July 09, 2020
Since the start of the global pandemic, we’ve seen a sharp uptick in new COVID-19-related phishing and fraud scams. Posing as a public health agency offering fake government benefit payments, fraudsters and scam artists are evolving their tactics and it’s important for businesses to take note. With more employees working remotely due to COVID-19, companies need to prioritize data security and ensure remote employees are following best practices. Doing so lowers the chance of a data breach that could put an entire organization at risk.
Here are three types of fraud that have recently gained popularity as well as tips to avoid falling victim.
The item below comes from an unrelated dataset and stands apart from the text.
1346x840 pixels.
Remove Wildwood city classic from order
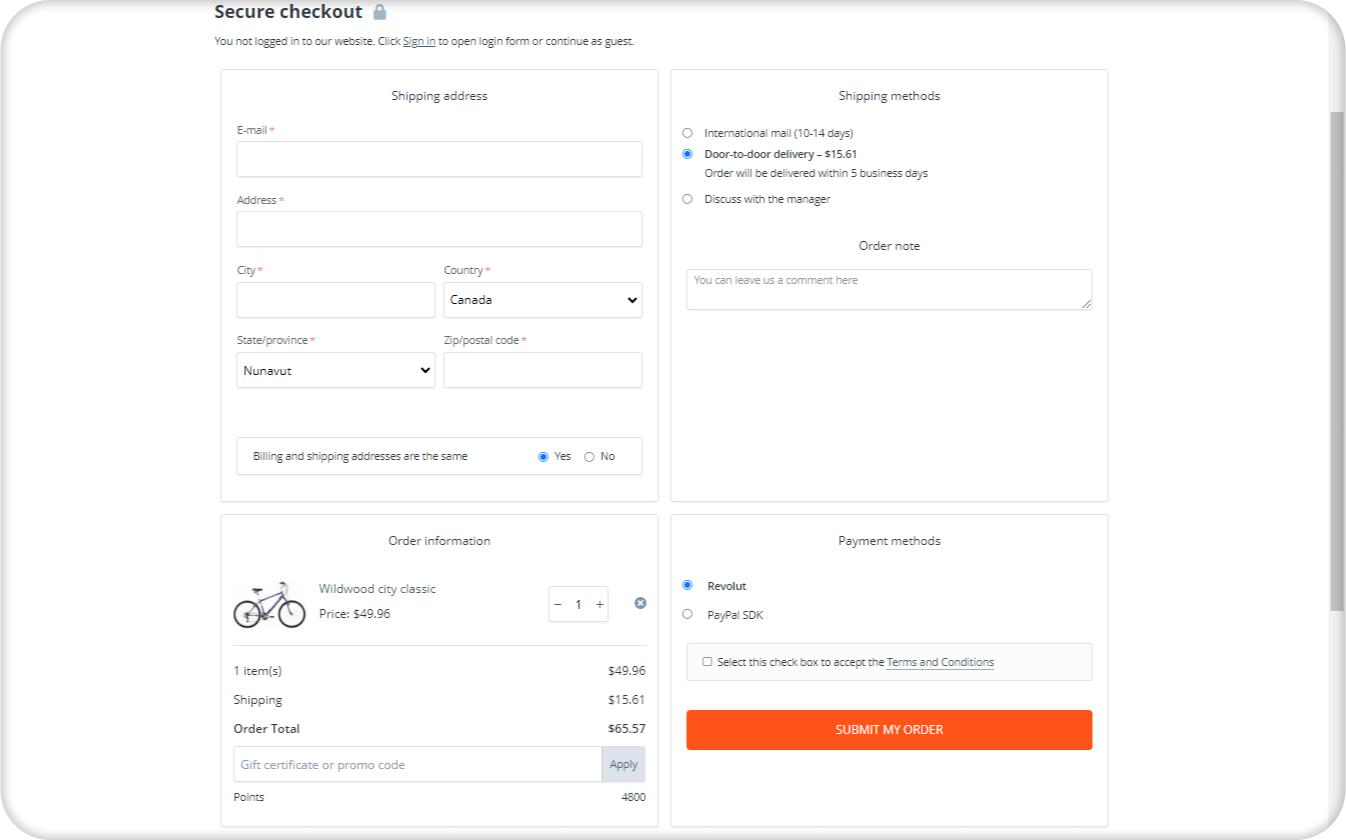[x=640, y=603]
With the pandemic forcing many organizations to turn to government aid, fraudsters have tried to take advantage by posing as government officials and third-party companies offering to help fill out applications and use that as an opportunity to glean financial information. This type of fraud often takes the form of unsolicited calls, emails and texts offering advice, relief or assistance. Without the proper training and security measures in place, remote workers could be especially vulnerable.
You don’t know who you’re communicating with if you didn’t initiate contact. Never respond or click on suspicious links or attachments and never give out personal or financial details in relation to the company if asked.
C-suites and small business owners should ensure there is a policy in place for employees receiving suspicious requests, even if it seems like it’s coming from a reputable source.
Business and IT email scams have only gotten more frequent since the start of the pandemic. Economic upheaval has led to an increase in unusual financial transactions for businesses, such as expedited orders and cancelled deals, which can make emergency requests from higher-ups more realistic. This problem is only amplified with employees working remotely unable to walk down the hall to inquire first-hand.
If you receive an emergency financial request from a higher-up, be sure to follow up in a separate thread using the email address or phone number you normally correspond with.
C-suites and small business owners should ensure staff are aware of these scams and provide them with a trusted in-house contact where they can verify requests.
One of the largest reported scams since the pandemic started has been phishing emails claiming to be from various public health offices, such as the Centers for Disease Control and Prevention (CDC) or the World Health Organization (WHO). These scams involve telling victims they’ve been exposed to someone who has tested positive for COVID-19 and asking them for personal information, such as Social Security numbers, tax IDs, and, in some cases, personal information about their colleagues. Another variation includes asking victims to fill out an attached Excel sheet, which downloads malicious files and software when enabled.